Tuesday, September 16

A Reason To Be Afraid


Lehman and Merrill Lynch's digestion, while disruptive and indeed sad, is not an end-of-world kind of thing. There is a bigger potential failure however: American International Group, the insurance giant. It poses a much larger threat to the financial system because it plays an integral role in several key markets: credit derivatives, mortgages, corporate loans and hedge funds. For instance, it is a central player in the unregulated credit default swap market that is reported to be at least $60 trillion in size (no idea of this market? Neither is John McCain). Ominously, last Monday AIG. was downgraded by the credit rating agencies which could require AIG to post billions of dollars of additional collateral for its mortgage derivative contracts (the Federal Reserve is trying to arrange $70B of emergency loans as I write). AIG nor Wall Street has this kind of money presenting the possibility that AIG goes bust. A side effect: Its collapse would be as close to an extinction-level event as the financial markets have seen since the Great Depression, forcing a chain of events depressing financial institutions further, causing defaults and more failure. The US government won't allow this to happen so you and I, Dear Brother, will pay. Oh boy, Northern Rock is cheap at £50B.

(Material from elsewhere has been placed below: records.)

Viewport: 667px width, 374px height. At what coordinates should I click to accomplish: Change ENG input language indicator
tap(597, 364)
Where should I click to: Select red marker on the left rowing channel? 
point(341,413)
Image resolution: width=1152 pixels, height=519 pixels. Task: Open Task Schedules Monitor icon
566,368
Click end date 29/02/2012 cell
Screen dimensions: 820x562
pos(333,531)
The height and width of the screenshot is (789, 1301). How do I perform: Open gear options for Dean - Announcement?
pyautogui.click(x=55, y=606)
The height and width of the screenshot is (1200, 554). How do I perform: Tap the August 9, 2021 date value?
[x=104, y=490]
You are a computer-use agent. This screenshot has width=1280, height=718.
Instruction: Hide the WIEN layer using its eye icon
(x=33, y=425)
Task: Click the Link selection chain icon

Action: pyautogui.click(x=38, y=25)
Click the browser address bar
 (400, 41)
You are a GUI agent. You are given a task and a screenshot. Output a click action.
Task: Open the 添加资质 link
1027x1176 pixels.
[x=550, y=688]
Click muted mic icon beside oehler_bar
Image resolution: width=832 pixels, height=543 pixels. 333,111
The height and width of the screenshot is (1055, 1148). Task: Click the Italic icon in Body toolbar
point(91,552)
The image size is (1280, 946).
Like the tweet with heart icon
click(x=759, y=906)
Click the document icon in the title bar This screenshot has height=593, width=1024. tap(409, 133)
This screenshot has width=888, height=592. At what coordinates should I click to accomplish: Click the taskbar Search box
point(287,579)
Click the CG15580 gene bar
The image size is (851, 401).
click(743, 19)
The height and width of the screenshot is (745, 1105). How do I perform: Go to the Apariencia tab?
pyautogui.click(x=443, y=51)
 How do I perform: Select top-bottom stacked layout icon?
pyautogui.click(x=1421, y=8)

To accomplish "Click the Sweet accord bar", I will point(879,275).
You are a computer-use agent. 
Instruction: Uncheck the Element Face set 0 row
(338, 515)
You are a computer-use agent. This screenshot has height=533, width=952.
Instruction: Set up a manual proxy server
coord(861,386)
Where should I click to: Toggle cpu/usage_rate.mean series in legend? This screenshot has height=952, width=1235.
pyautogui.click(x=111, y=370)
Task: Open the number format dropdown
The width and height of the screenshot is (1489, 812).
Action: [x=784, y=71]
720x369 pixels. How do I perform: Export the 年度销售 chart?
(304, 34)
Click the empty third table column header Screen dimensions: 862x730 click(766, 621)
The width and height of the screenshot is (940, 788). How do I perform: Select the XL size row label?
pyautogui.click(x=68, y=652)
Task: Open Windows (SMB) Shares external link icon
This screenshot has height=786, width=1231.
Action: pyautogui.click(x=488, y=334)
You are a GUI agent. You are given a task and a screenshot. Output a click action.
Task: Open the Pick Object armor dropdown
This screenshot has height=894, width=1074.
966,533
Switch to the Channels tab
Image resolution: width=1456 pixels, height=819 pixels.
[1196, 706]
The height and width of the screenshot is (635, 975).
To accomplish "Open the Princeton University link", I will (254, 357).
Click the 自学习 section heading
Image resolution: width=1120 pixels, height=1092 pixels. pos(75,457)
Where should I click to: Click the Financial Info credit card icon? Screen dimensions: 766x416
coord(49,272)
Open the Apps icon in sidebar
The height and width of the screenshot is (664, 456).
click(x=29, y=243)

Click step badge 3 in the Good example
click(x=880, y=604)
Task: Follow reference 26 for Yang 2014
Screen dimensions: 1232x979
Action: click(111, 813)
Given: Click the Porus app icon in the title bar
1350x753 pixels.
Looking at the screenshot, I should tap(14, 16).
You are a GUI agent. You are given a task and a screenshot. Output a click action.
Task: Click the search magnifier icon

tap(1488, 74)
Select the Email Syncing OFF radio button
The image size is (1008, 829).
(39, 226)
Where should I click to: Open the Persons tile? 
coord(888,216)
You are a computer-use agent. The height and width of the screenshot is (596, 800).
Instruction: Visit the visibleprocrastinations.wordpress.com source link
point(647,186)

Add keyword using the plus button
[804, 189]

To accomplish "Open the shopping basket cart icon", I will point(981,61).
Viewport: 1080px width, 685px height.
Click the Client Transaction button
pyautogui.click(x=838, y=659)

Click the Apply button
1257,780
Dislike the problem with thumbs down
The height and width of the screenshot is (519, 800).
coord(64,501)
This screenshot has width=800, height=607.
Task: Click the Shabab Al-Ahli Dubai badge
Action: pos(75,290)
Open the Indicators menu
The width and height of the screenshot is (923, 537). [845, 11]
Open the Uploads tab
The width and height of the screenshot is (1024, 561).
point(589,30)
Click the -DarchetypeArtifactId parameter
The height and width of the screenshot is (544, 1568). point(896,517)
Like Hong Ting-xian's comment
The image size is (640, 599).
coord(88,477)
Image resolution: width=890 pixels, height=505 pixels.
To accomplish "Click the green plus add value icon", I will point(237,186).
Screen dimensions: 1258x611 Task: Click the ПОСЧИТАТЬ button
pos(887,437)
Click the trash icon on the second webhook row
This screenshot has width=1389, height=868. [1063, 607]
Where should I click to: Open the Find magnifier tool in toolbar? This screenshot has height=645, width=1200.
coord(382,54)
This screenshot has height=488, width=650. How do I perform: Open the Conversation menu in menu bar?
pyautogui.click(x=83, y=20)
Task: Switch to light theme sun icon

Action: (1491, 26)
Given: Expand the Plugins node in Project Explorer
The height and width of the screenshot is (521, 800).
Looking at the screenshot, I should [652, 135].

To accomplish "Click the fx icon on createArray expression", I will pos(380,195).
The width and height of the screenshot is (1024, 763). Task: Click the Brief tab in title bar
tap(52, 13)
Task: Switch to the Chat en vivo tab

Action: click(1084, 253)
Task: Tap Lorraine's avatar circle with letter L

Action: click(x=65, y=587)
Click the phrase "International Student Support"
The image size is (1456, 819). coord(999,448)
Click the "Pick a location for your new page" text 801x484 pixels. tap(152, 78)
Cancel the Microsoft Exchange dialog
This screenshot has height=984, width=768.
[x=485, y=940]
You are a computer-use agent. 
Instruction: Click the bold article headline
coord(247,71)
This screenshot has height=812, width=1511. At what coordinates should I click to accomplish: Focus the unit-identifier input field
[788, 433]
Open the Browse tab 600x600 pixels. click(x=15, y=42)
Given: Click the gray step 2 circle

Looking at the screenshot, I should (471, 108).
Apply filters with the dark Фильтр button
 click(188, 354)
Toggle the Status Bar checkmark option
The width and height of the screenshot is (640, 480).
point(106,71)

So who can we thank for this mess? None other than
Phil Gramm, John McCain's presidential campaign co-chair and his most senior economic adviser from summer 2007 to July 18, 2008 (a time BTW when Gramm was paid by UBS to lobby Congress about the U.S. mortgage crisis). Gramm of course spearheaded efforts to pass banking reform laws, including the Gramm-Leach-Bliley Act in 1999, which served to reduce government regulations in existence since the Great Depression separating banking, insurance and brokerage activities. Between 1995 and 2000 Gramm, who was the chairman of th U.S. Senate Committee on Banking, Housing and Urban Affairs, received $1,000,914 in campaign contributions from the Securities & Investment industry. Can you spell c - o - n - f - l - i - c - t ? (Photo from Getty Images)

"You've heard of mental depression; this is a mental recession. We have sort of become a nation of whiners, you just hear this constant whining, complaining about a loss of competitiveness, America in decline." Phil Gramm, July 9, 2008

"I don't know as much about the economy as I should."